My two cents: FreeBSD fullfills my Desktop requirements to 100% - on the "big machine" at home as well as on my small netbook. Of course, setting up a netbook with FreeBSD the way I like it means a lot more work to do than with some other operating systems (… hm … maybe Windows would rob me much more time - and no-one says it's not for the desktop - so that's not an argument at all); That belongs to the circumstance that a) not anything is enabled by default (what means: an admin has to do some homework, but has full control over what's going on right from the start), and b) the desired applications are third party and mostly "as is" from the upstream. But that's what I like about FreeBSD - two of the reasons why I use it: As a desktop!

Stuff like "suspend to disk" I would never use - I want a clean boot when I'm using my computers, and a full poweroff when I'm done with my work. And things like "magical new icons" on my desktop f.e. when a USB disk is plugged in are IMO a design failure for a multi user OS: Why the hell does that mean that the user with display XY should have access to it? But as always: Sacrifices are gladly made on the altar of comfort without thinking about their price.
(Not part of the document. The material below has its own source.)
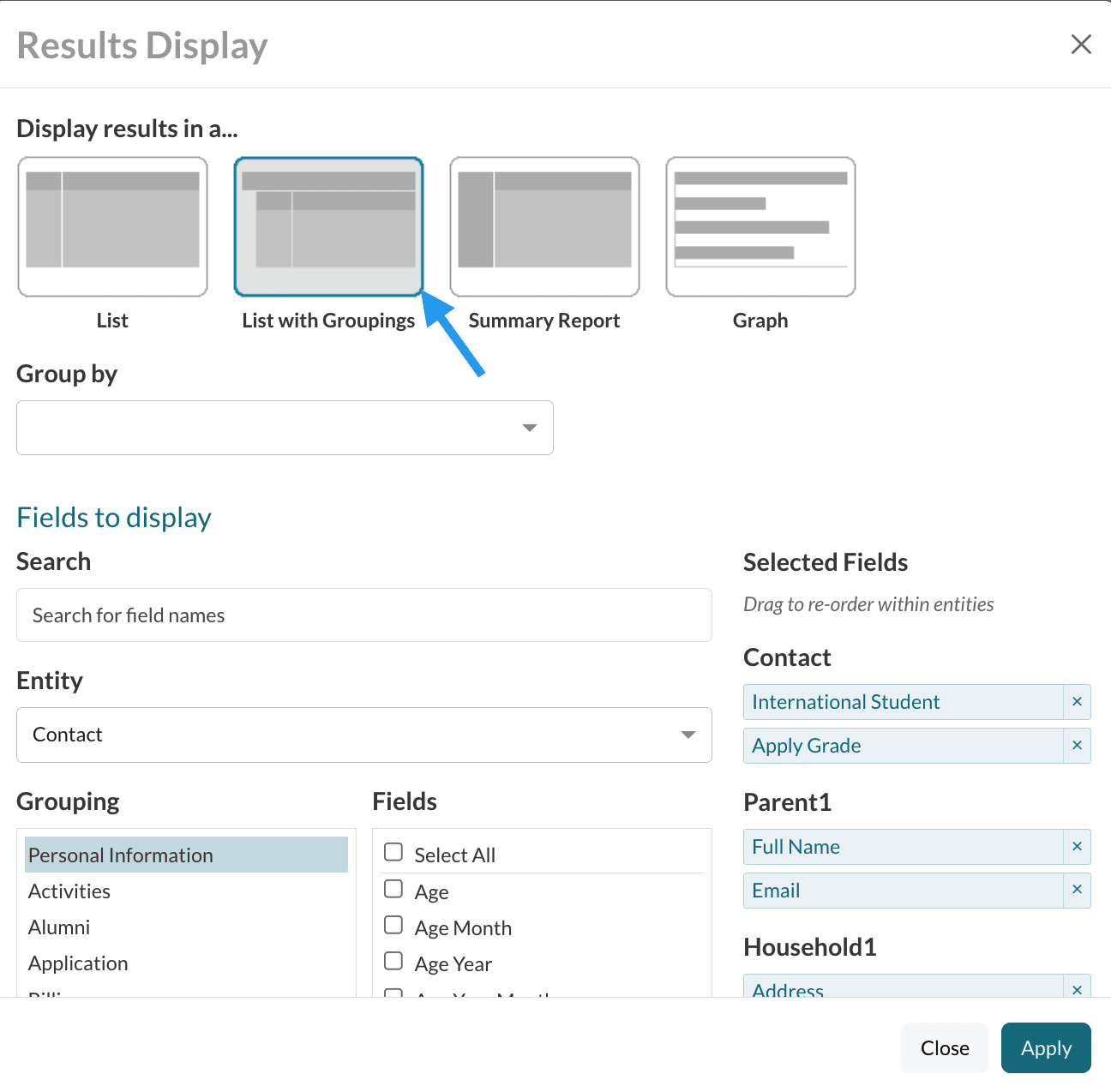Check the Select All checkbox
Viewport: 1111px width, 1092px height.
(x=393, y=852)
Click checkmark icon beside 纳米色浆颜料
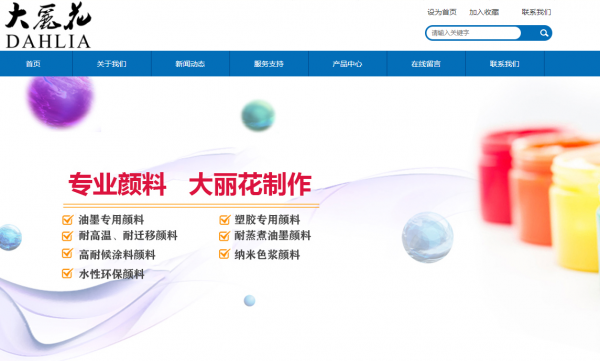 225,254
And what discussions about "init systems" have to do anything with desktop usage will always be a miracle to me: My understanding of "desktop users and their desktops" tells me they never get in touch with such stuff; And the often named "faster boot" argument is history with todays desktop hardware: If the boot takes 15 or 16 seconds no-one notices, the longest time of the boot process the manufacture of the mainboard catches before hitting my boot drive (so the most potential for optimizations are IMO outside any OS).
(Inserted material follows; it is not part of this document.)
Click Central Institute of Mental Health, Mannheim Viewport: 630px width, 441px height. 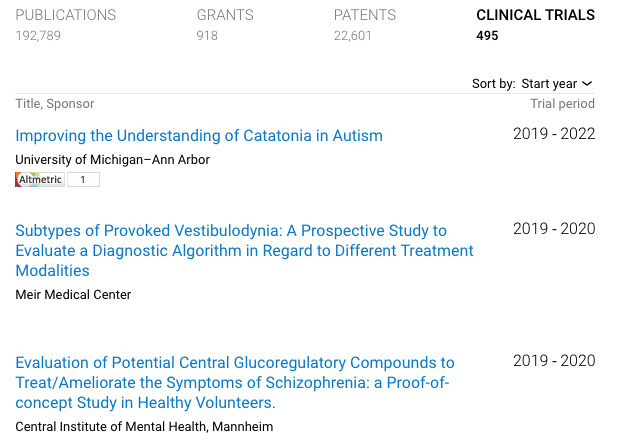[144, 427]
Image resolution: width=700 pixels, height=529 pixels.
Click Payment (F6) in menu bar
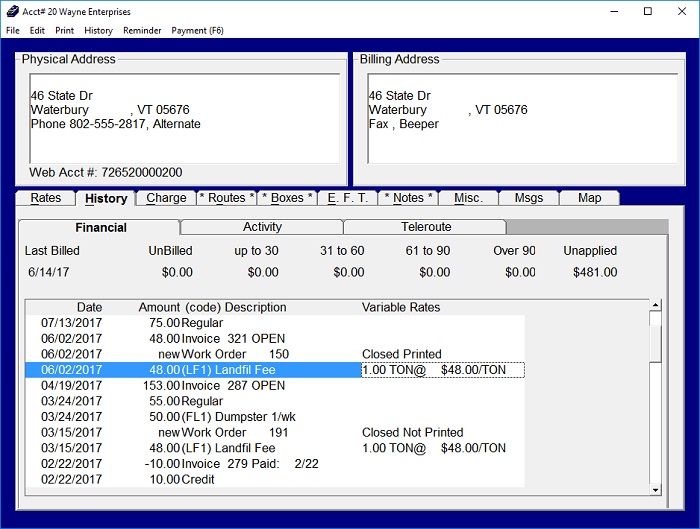pyautogui.click(x=197, y=31)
Not FreeBSD specific, but always named for the open source scene at all "why it sucks for the desktop": Hardware support. Well, over the last 25 years I had none hardware that didn't worked - even when setting up systems for others on their choice of hardware. So, where's the problem? The hardware support is great!

MTP? I only see geeks wanting their phones to be connected to their computers, that's not an opener for the desktop. But as "MTP" is named here…: I wouldn't claim any OS to support MTP, but Google to activate mass storage via USB again (what was their interest to pay their developers for disabling it since Android 5? before it was present…) - I would think everyone would suggest USB mass storage as self-evident on a smartphone. But hey, let's blame others not to take part in not giving full control of their own data. Having control of my data is another reason for FreeBSD on my dektop.

The average desktop users hates the command line (requires knowledge and has no modern touch). That's why it is not for the masses: You won't get far avoiding it. But IMO "not for the masses" is something complete different than "no future for the desktop", there's no "either or".